Boubaud et Saint-Martin-du-Faux, situés à la limite de la commune de Couzeix, sont la propriété de la famille Juge de Saint-Martin, qui a pour armes d'azur à une main mouvante du flanc senestre tenant une épée en pal qui supporte le fléau d'une balance à deux bassins d'argent. Les travaux de M. Juge de Saint-Martin ont fait considérer ce lieu comme le berceau de l'agriculture forestière en Limousin. Une chapelle dédiée à saint Martin existait en ce lieu dès 1389, sa fête était celle de l'Ordination de Saint-Martin, le 4 juillet. En 1481, elle est dite annexe de l'église de Nieul. Jean Debroa, curé de Nieul, y fit construire, en 1665, un petit clocher, et en 1738, on y plaçait la cloche portant l'inscription suivante : « N. P. N. Juge, seigneur de Saint-Martin, conseiller du roi en la sénéchaussée et siège présidial de Limoges. Dame C. Marchandon de Puymirat, son épouse, 1738 ». Cette chapelle tombant en ruine en 1742, fut interdite.

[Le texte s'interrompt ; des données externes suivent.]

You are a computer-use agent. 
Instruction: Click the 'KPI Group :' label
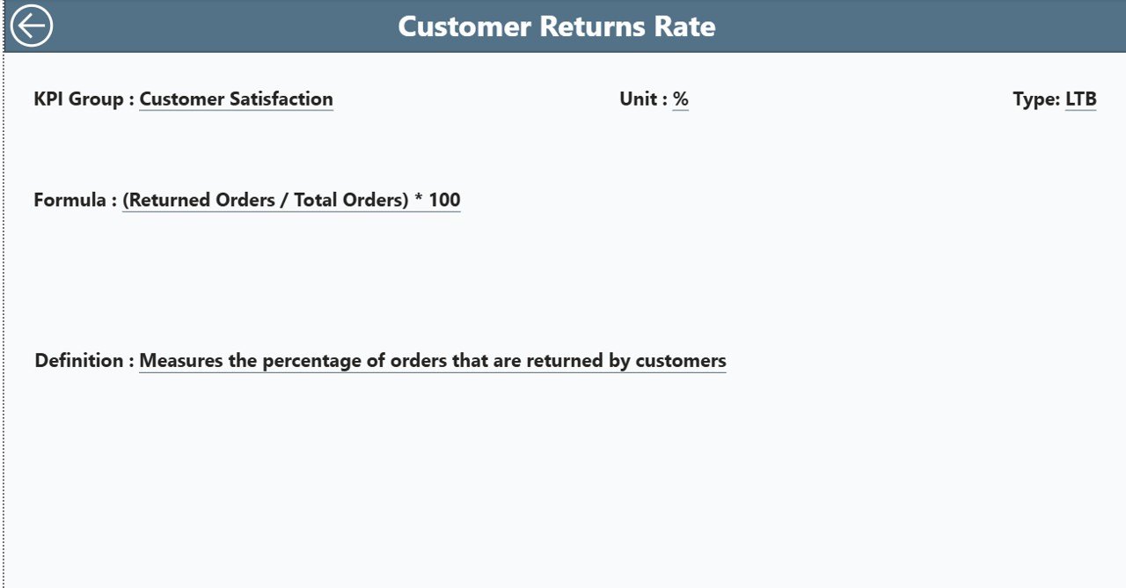pos(84,99)
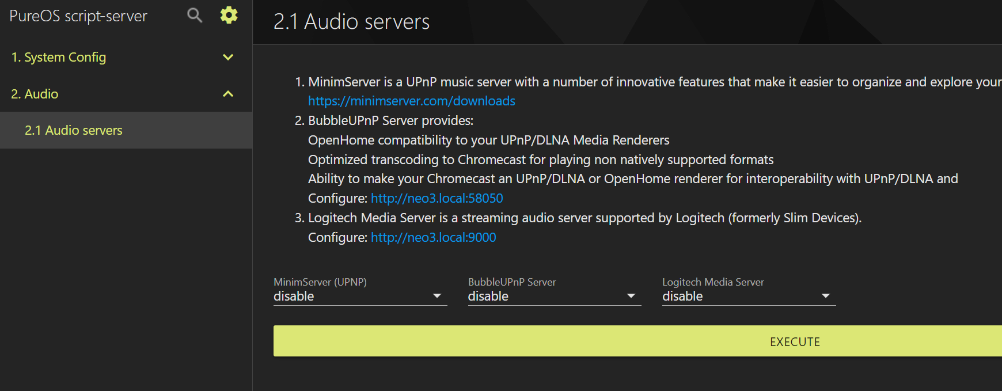Collapse the Audio section chevron
The width and height of the screenshot is (1002, 391).
click(228, 94)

M. Juge de Saint-Martin, en rebâtissant son habitation du Boubaud, en 1789, obtint la permission d'y élever une chapelle privée.
Brosses (Les).
Châtenet (Le). — Jean Péconnet reçut de sa mère Jeanne de Verthamon, le manoir et terre du Châtenet lorsque par contrat du 7 février 1651, il épousa Narde Michel. Péconnet porte d'azur au chevron d'argent accompagné de trois piliers d'or.
Chantouraux.
Côtes (Moulin des).
Grandeloup.
Laplaud. — Charles de Lescours, sieur de Laplaud, épousait Catherine de Rechignevoisin, le 3 mai 1628.
Mas-du-Puy.
Narmont.
Pivauderie.
Plagne (La).
Poitevine. — M. de Vaucorbeil de Bachellerie constuisit en ce lieu une usine nommée aujourd'hui Moulin de la Poitevine.
Puymaud. — Le manoir de Puymaud est situé sur le bord de la Glane, Adémar de Nieul, seigneur de Puymaud vivait en 1343. Sa fille Delphine de Nieul porta cette terre, en l'épousant à Henri de Nespoux.

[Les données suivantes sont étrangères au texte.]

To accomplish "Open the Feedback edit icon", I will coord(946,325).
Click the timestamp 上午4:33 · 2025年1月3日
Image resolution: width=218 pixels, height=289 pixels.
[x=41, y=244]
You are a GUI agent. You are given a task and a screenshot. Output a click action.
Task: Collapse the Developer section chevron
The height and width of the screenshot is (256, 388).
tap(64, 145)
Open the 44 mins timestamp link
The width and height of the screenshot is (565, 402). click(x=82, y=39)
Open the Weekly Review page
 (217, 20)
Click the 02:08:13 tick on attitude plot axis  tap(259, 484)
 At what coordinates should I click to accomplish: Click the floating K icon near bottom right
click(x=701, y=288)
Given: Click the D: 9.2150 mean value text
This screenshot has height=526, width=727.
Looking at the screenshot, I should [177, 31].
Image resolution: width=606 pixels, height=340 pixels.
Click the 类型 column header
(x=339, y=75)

Saint-Martin. Voir Boubaud.
Sourue. — Près de ce village, sur la limite de la commune de Chaptelat, on a découvert de nos jours quelques colonnes de pierre dans un lieu appelé le Champ des Justices. Ce sont les restes des fourches patibulaires de Nieul.
Valette. — Noble Pierre de Félines laissa entre autres enfants Léonard de Félines, seigneur de Valette en 1518. Ses armes sont d'azur au soleil d'or. Ce fief de la Valette devint la propriété de Martial-Joseph de Petiot, seigneur de la Motte, lorsqu'il épousa Marie Croisier ; il passa ensuite par succession dans la famille de Brettes.
Vioulx. — On ne trouve plus de Mas de Vioulx, sur lequel Ratier de Montrocher vendait une rente à Jean Dinematin, bourgeois de Limoges, en 1452.